GIVEN RECORDS:
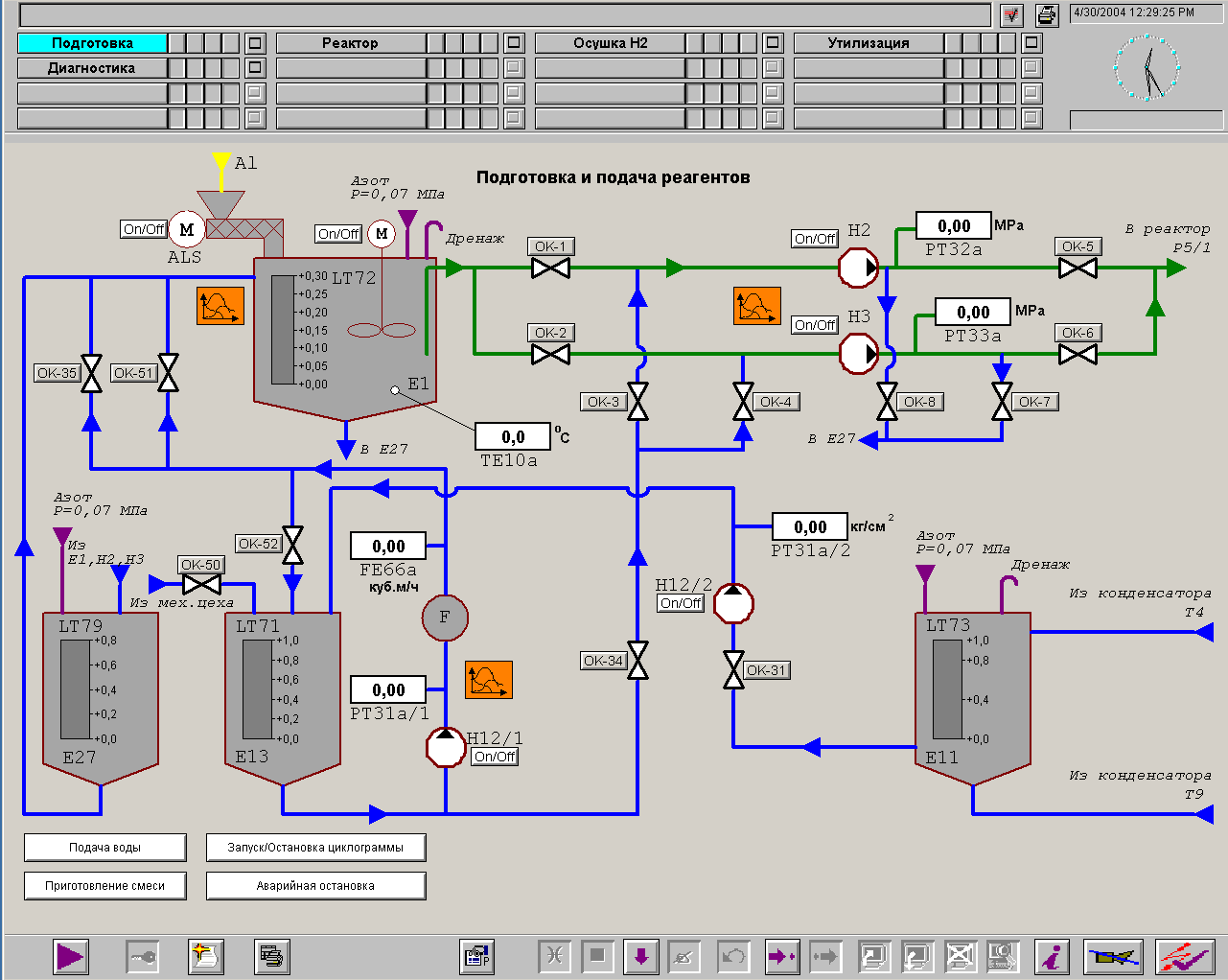Open the orange trend chart icon beside tank E1

tap(220, 306)
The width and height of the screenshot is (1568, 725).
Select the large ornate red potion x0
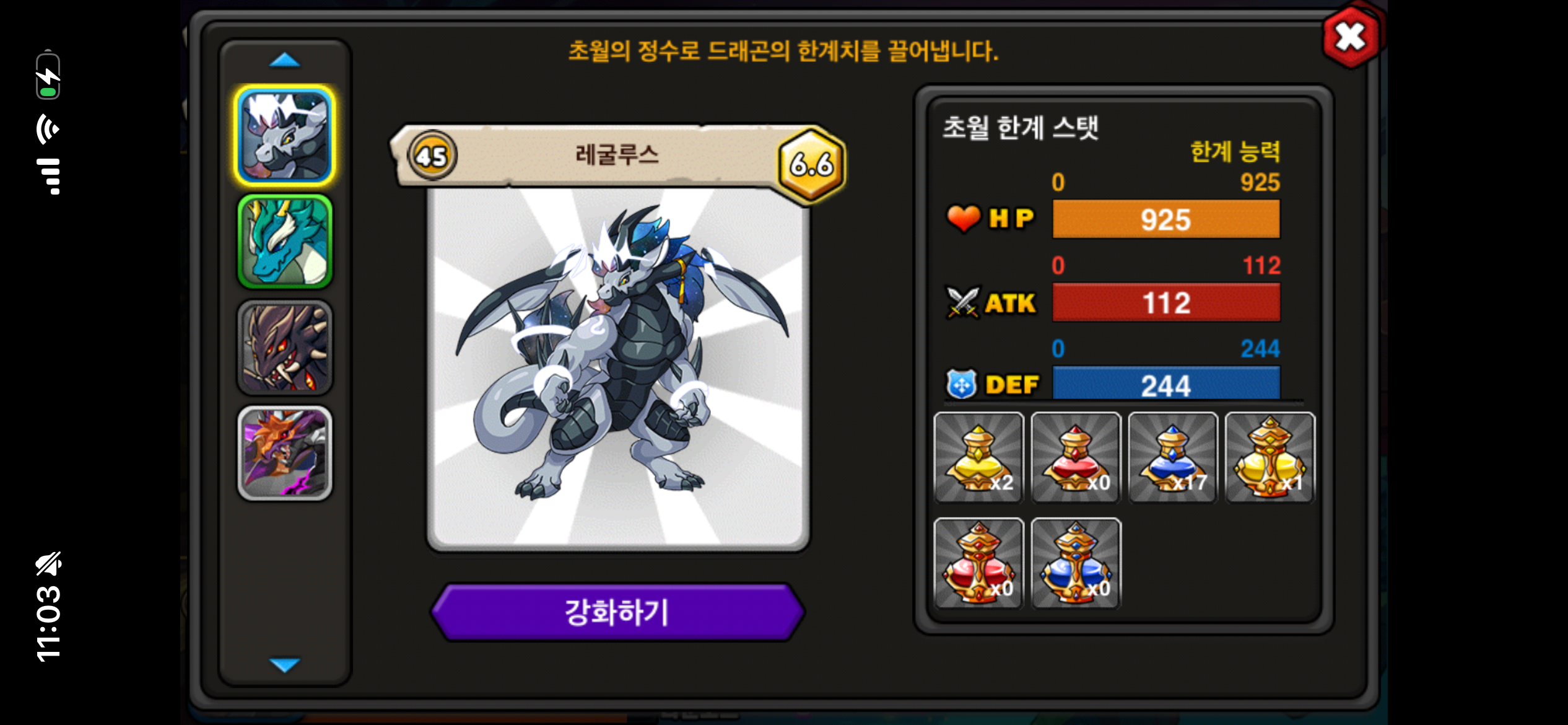click(x=978, y=563)
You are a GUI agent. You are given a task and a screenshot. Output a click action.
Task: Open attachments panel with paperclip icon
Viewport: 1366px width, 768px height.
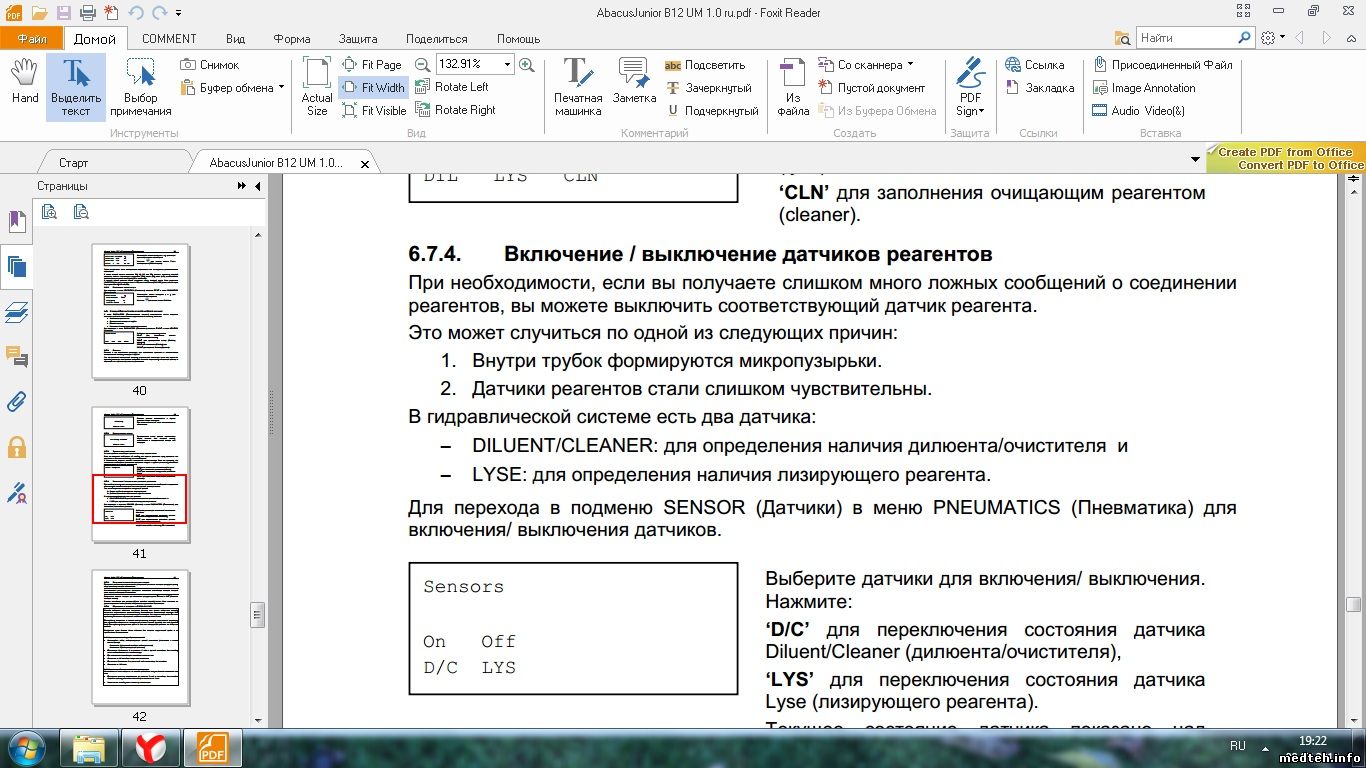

THE PROBLEM:
Scan the material above for the string "width" and copy every line that has it.

ANSWER SECTION:
The width and height of the screenshot is (1568, 725).
Viewport: 1366px width, 768px height.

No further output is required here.